Yesterday was a great day with Noah. He ate, he walked he was doing amazing. Last night I saw something in him that had me concerned. I can't explain it I just knew he was gonna get sick. I took his temp, it was low grade 99. I gave him a bath because I didnt like the way the gtube looked. It was red, really red, looked bad. We cleaned him up real good and then he went to bed.
This morning I should have known it was going to be a long day. The 2 and 4 yr old started fighting and screaming very early. By 11am Noah still wasnt awake. I was nervous he had slept so long. When he came down his eyes were all glassy. He had noisy breathing and it seemed labored. He had a fever, I checked it...100. under the arm not high but still I knew something was not right with him. By 12 I had called Paul and told him that I think he needed to come home and take us to the ER.

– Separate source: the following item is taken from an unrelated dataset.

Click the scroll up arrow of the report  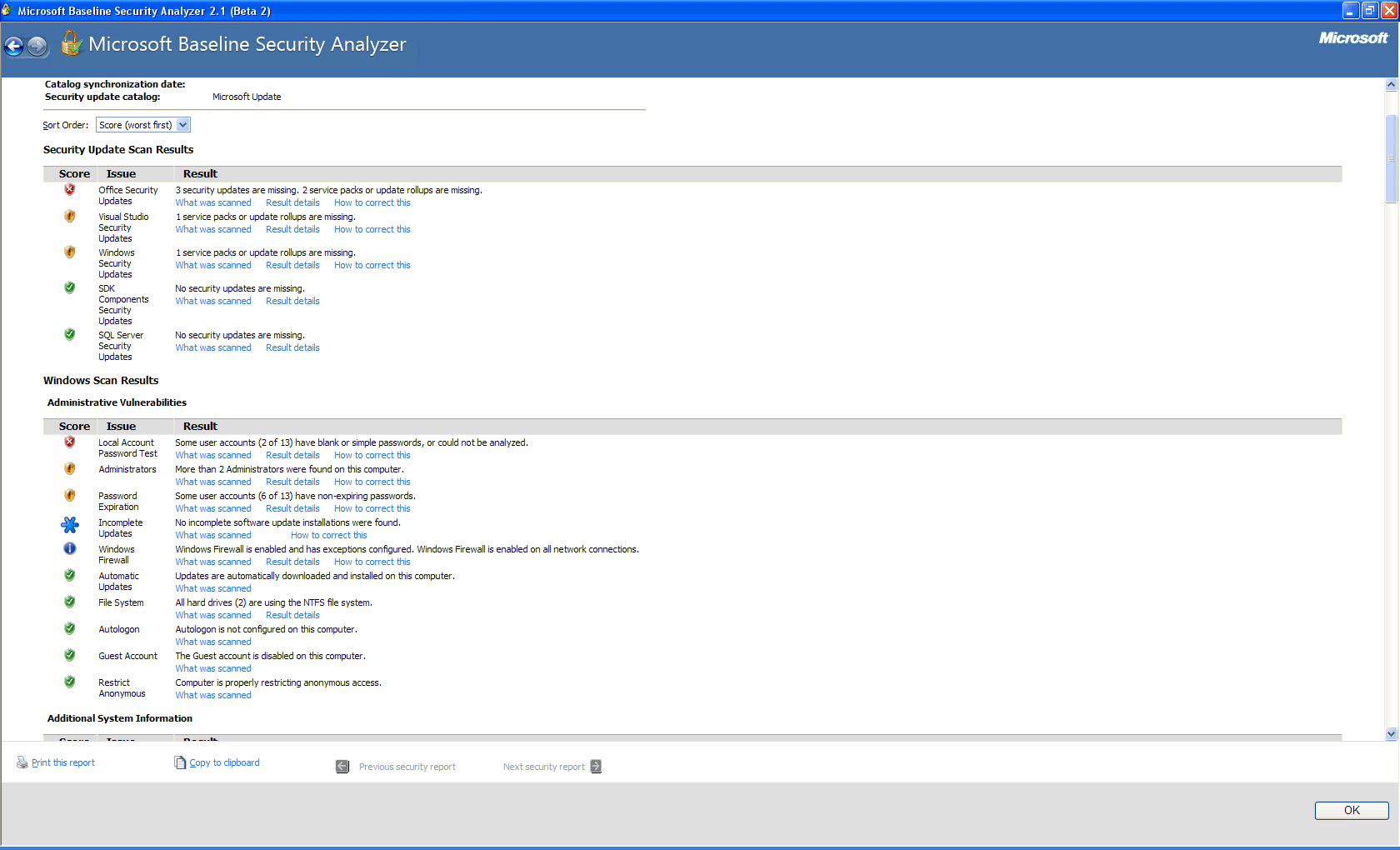[x=1391, y=85]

I was worried. I was worried about Noah, but in all honesty I knew God would take care of him. I worried about what would happen at the hospital. I know people dont respect my right to choose not to vaccinate my kids and some especially doctors can get pretty brutal with me about it. I didnt want to go through that. Also it is a new hospital, not new but new to me because we just moved here. I was worried about Paul and the kids and what if we had to stay. It was all so unfamiliar and it made me uncomfortable.
Noahs legs were blue when we loaded him into the truck and by the time we reached the hospital they were bright red. He felt so hot. They took us right back. He had a fever of 101.8 and the breathing was worse. The doctor came in to look at him. She told us that he had croup. Croup...hmm that must have been what AJ caught over the weekend. Crap, was she ok? I didnt take her to the doctors and I felt awful about it. The doctor told me that AJ and most kids with croup handle it well. After all its just a virus she said. The reason Noah was so bad so fast was because of his Trisomy 8.

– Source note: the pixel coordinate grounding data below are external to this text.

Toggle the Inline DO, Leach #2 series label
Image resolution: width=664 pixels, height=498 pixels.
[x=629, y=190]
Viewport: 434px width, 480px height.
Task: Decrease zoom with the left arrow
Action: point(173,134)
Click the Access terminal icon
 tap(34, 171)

So the doctor did a breathing treatment but not albuteral, but a higher stronger thing in there. Then a steroid and tylenol via his gtube. Then we had to wait 2 hours after that treatment to see if he would be allowed to come home or if we would be there to stay for a bit. He slept on and off and would wake up gasping and then cry this cry that was so pitiful. Soon though he was doing better, some color came back and his breathing had quieted a little.
There was another issue. The issue of why his gtube was so red and seemed so sore. The ER doc told me I should make an appointment with the surgery dept and they can check it out. This is when being a mom of a SN child for over a year had kicked in. I told the doctor I saw no point in making an appointment when my son was right there in the hospital. I ask her to call surgery and get them down here to look at it. She had already said that the button seemed too small for him causing discomfort. The Er doc said she would try. When she came back she said that the PA for the surgeon said they could switch out the tube and she then did it for me. Yay!
All and all the visit went great. That was due only to the prayers pouring in for us. Thank you Lord for always being so faithful. Thank you friends and friends of friends for also being faithful and praying for my child. I pray you are all blessed beyond words. There was no mention or fight about the vaccines. The doctors had wisdom and were compassionate everyone there was. What I am upset about is that GI missed the fact that the mickey button was too small. How could she even have noticed the button since the whole visit took 3 minutes. His tube was red then too but not as bad as today. All she had to do is ask how long we had it and take an interest and then maybe my baby would not have been in pain on top of having an ear infection and croup. My poor boy. I will have to learn to forgive but in the forgiveness I will also get myself another GI doctor because my boy deserves better.
So for the next 10 days my weeman is on antibiotics for the ear infection. For the next four days he is on a steroid. And he is also on breathing treatments like 6x a day. Sigh. But you know what...I will do the dirty diapers, I will do the tube feeds, I will clean the nasty button, I will give the treatments, I will give the meds because it means my baby is here. My baby is alive. My baby is worth all the effort I have to give.